↓↓↓

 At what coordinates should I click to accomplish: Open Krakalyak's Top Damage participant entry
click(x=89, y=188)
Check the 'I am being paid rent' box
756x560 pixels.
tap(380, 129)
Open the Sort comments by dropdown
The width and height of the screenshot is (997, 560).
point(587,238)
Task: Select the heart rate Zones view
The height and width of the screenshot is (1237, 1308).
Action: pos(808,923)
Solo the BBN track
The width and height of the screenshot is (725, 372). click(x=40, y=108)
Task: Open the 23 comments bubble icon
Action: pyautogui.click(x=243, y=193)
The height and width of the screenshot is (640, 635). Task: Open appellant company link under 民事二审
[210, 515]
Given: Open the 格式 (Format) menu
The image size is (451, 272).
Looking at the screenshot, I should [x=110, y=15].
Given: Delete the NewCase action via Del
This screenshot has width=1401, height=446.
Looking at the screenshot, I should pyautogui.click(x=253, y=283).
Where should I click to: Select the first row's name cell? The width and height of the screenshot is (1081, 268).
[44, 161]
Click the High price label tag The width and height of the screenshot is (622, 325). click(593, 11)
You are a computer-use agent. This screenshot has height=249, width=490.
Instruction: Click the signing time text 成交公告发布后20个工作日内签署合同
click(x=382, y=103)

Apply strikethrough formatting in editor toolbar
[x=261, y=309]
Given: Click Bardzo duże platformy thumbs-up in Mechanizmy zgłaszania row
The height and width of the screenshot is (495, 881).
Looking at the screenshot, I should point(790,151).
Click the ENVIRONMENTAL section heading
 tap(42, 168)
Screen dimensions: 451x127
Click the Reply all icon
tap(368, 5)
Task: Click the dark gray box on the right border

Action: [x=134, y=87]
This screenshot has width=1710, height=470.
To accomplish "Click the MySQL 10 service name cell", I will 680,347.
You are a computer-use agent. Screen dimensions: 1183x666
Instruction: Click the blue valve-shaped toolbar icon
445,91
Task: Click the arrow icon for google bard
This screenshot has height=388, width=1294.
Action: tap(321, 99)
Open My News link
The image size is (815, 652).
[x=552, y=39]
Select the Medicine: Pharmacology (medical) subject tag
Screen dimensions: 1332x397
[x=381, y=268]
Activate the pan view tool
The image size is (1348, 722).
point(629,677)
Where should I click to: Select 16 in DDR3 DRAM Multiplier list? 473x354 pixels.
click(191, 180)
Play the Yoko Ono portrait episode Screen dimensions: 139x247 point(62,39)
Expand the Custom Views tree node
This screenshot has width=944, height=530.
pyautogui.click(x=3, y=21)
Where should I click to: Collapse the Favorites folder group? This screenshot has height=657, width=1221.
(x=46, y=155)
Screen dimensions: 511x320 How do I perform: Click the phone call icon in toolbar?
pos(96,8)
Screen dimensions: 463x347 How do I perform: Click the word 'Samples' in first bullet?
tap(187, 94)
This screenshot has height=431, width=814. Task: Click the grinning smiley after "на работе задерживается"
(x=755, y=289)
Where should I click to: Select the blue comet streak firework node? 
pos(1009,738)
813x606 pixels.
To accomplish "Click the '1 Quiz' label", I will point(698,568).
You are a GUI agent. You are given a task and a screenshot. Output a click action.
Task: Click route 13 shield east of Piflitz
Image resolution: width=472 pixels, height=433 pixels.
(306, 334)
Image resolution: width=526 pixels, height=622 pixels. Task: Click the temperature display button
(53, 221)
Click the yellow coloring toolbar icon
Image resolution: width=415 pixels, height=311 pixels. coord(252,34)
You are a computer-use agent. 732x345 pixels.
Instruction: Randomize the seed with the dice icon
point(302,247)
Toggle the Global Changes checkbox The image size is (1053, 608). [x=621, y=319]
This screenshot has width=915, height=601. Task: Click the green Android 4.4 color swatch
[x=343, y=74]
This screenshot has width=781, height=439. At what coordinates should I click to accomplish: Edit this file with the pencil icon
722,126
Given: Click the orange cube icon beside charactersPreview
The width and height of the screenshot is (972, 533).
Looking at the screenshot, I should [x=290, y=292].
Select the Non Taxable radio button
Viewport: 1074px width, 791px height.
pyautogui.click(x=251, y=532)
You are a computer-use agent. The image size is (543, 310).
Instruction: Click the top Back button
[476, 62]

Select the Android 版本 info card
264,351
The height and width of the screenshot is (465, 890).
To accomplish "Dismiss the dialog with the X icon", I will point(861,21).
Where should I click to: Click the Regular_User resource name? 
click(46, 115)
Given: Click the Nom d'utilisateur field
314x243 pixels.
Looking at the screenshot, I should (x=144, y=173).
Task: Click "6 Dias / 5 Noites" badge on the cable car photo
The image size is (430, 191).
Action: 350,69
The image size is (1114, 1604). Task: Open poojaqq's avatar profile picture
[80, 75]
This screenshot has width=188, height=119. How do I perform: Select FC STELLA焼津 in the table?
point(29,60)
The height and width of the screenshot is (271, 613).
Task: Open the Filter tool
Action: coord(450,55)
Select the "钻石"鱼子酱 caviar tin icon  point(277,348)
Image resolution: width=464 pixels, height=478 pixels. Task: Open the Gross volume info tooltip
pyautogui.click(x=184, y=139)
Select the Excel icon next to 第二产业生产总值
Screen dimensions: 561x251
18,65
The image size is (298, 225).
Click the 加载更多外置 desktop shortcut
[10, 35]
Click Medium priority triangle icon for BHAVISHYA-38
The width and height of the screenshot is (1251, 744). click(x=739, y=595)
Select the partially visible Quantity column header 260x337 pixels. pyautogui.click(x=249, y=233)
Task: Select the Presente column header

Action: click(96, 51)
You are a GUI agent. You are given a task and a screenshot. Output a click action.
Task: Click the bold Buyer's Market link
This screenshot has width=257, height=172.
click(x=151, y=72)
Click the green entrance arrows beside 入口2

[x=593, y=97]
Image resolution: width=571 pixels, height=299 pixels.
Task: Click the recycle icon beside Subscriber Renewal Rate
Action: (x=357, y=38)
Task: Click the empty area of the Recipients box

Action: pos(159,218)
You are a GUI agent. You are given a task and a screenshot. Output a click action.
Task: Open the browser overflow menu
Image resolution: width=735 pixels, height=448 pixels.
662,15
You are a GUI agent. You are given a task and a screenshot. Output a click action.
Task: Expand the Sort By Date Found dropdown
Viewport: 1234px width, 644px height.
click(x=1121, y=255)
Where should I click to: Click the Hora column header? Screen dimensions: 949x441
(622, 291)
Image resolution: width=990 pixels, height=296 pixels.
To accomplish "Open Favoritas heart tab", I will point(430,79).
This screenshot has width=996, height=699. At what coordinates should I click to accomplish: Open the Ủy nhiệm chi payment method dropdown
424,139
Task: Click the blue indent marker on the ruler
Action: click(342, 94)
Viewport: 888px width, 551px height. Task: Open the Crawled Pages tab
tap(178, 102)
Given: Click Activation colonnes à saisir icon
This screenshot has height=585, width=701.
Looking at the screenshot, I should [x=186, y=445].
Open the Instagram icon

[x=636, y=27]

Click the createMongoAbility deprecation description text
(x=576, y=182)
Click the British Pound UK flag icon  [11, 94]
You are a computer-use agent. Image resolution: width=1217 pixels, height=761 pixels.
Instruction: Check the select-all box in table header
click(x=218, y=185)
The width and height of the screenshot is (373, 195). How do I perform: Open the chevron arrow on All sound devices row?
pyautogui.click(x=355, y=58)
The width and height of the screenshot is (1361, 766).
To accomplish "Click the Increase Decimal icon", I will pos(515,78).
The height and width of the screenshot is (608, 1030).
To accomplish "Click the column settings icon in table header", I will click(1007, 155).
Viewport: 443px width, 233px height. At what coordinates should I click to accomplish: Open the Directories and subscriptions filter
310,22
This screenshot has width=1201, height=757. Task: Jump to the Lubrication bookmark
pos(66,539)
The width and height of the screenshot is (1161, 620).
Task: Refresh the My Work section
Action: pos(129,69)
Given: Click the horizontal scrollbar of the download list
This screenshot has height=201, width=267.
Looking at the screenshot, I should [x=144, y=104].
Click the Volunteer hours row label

↑↑↑

## WORK INSTRUCTIONS
When a line contains the string "computer", copy it from the records.

## TASK RESULT
You are a computer-use agent. This screenshot has height=249, width=490.
You are a computer-use agent. Screen dimensions: 1183x666
You are a computer-use agent. 732x345 pixels.
You are a computer-use agent. The image size is (543, 310).
You are a computer-use agent. Image resolution: width=1217 pixels, height=761 pixels.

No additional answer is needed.